### [Trecho]
· · ·
Essa questão não se configura, entretanto, como um conluio da grande imprensa que buscou perseguir o Partido dos Trabalhadores, principalmente, como acusam vários especialistas, na opinião de Bucci.
“Acho que os órgãos jornalísticos cometeram o erro de confiar talvez excessivamente na autoridade do Judiciário ou da investigação, como se o que eles transmitissem para os jornalistas fosse o retrato dos fatos, o que não era verdade e nem nunca é verdade. Durante períodos como esses, precisamos medir as coisas, investigar, fazer uma leitura criteriosa para evitar julgamentos apressados e que não contribuem para o aperfeiçoamento da imprensa”, defendeu.
O professor foi mais além, dizendo que houve um deslumbramento da imprensa com a Lava-Jato, por exemplo, e que, muitas vezes, a falta da criticidade necessária vinha da necessidade de os jornalistas manterem boas relações com suas fontes, “se não ficavam sem a notícia ou ela era passada para o concorrente”.
· · ·
### [Objetivo]
Copie o trecho sobre a relação da imprensa com o Judiciário do começo ao fim, sem mudar nada. Os dados não têm nenhum papel aqui.

### [Dados fornecidos]
· · ·
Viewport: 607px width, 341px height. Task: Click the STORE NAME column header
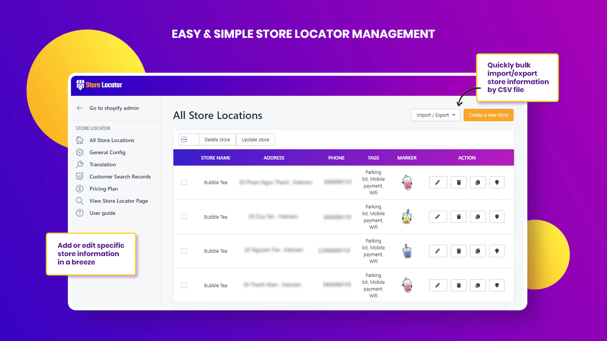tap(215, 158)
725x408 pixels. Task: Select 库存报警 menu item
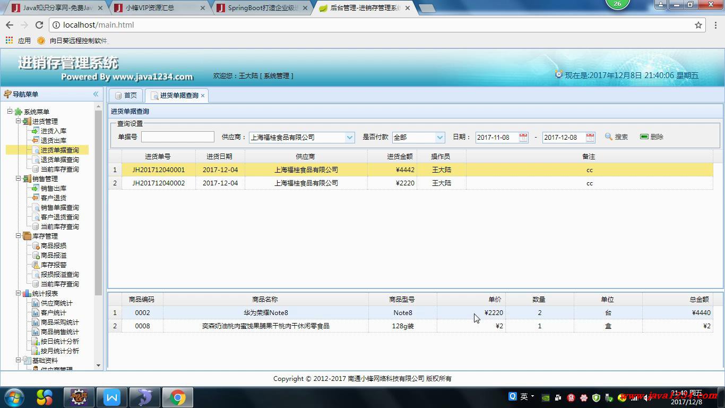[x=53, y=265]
· · ·
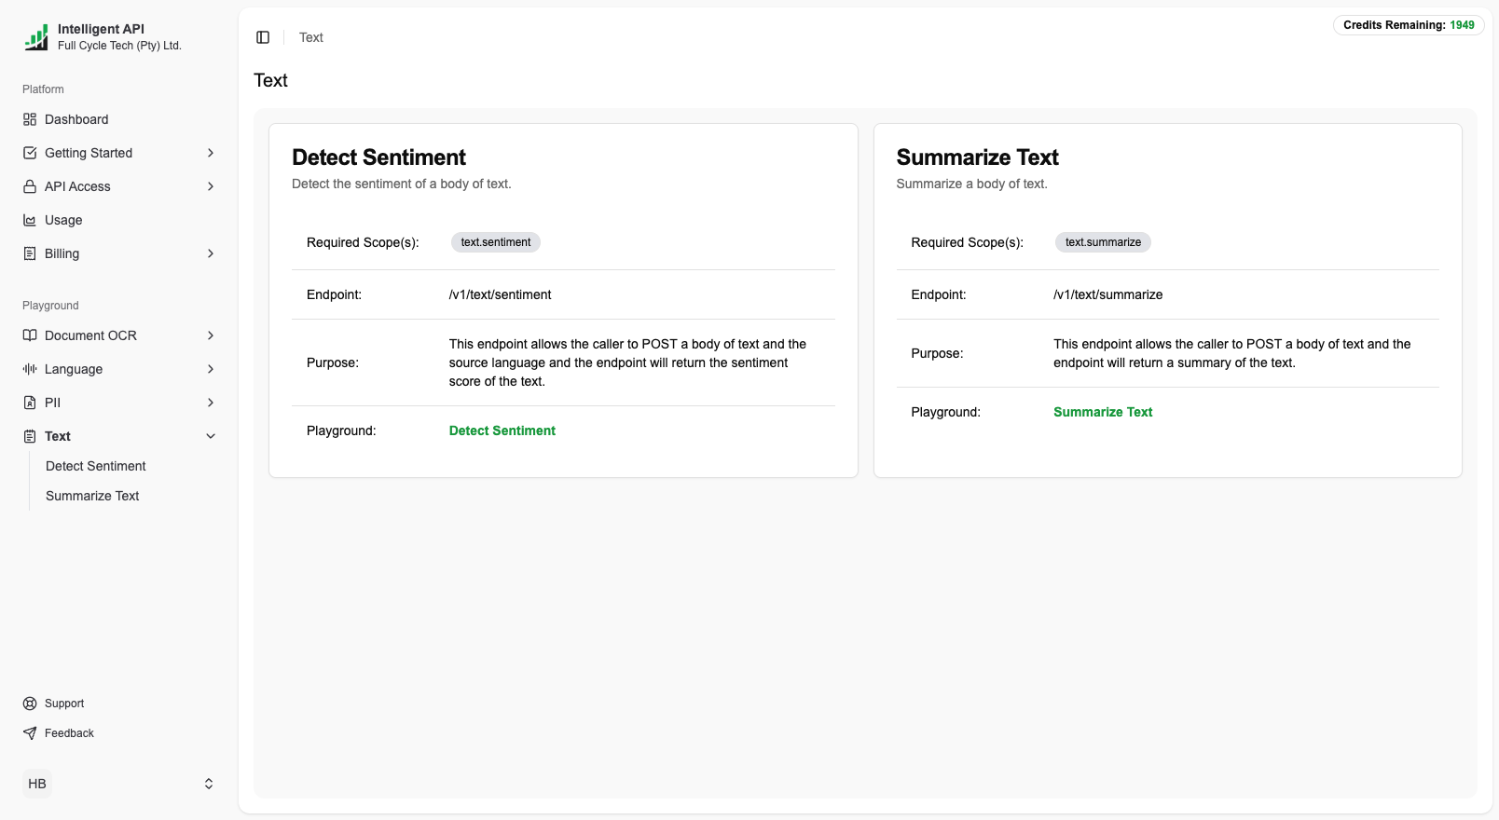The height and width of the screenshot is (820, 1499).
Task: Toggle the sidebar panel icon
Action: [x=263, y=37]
· · ·
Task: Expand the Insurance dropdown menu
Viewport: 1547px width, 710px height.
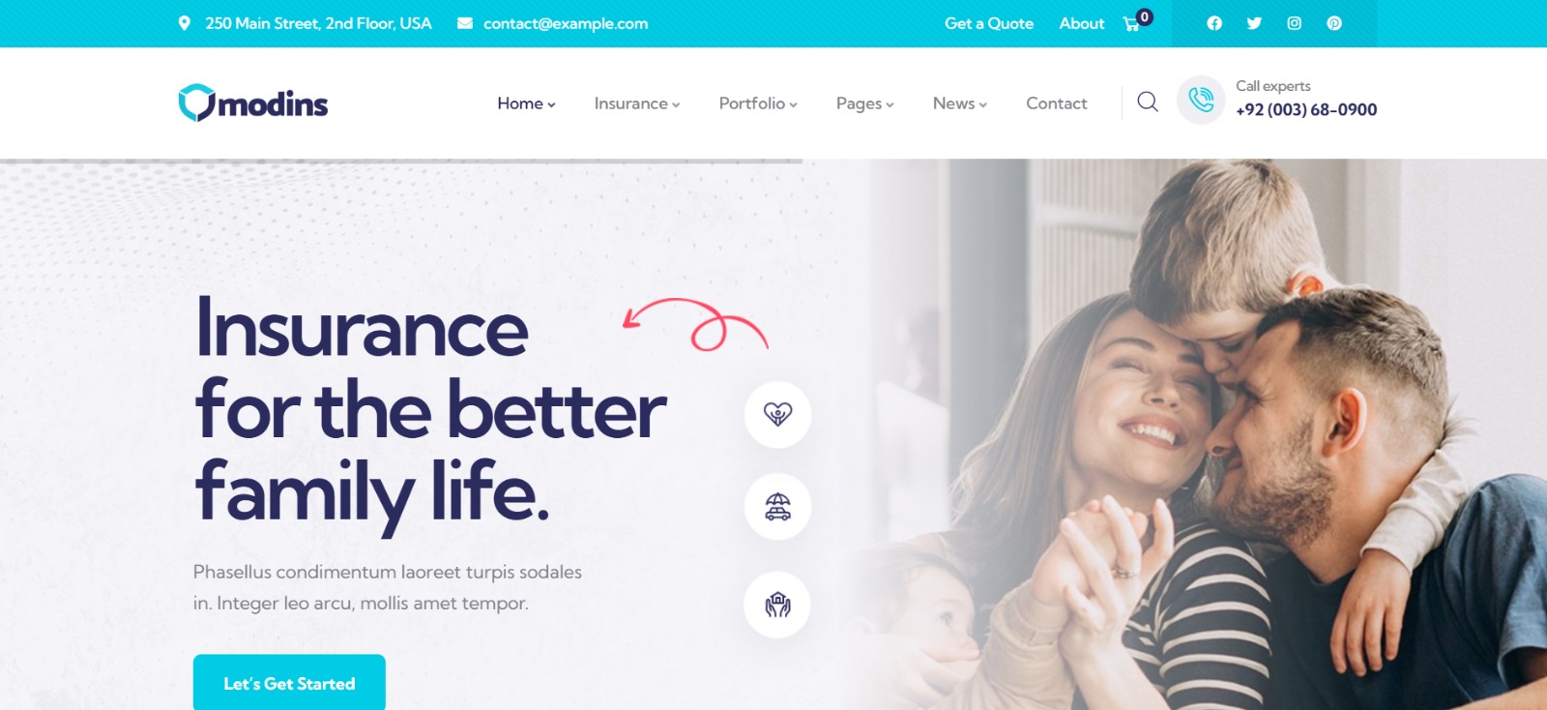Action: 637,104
· · ·
### [Resposta]
Essa questão não se configura, entretanto, como um conluio da grande imprensa que buscou perseguir o Partido dos Trabalhadores, principalmente, como acusam vários especialistas, na opinião de Bucci.
“Acho que os órgãos jornalísticos cometeram o erro de confiar talvez excessivamente na autoridade do Judiciário ou da investigação, como se o que eles transmitissem para os jornalistas fosse o retrato dos fatos, o que não era verdade e nem nunca é verdade. Durante períodos como esses, precisamos medir as coisas, investigar, fazer uma leitura criteriosa para evitar julgamentos apressados e que não contribuem para o aperfeiçoamento da imprensa”, defendeu.
O professor foi mais além, dizendo que houve um deslumbramento da imprensa com a Lava-Jato, por exemplo, e que, muitas vezes, a falta da criticidade necessária vinha da necessidade de os jornalistas manterem boas relações com suas fontes, “se não ficavam sem a notícia ou ela era passada para o concorrente”.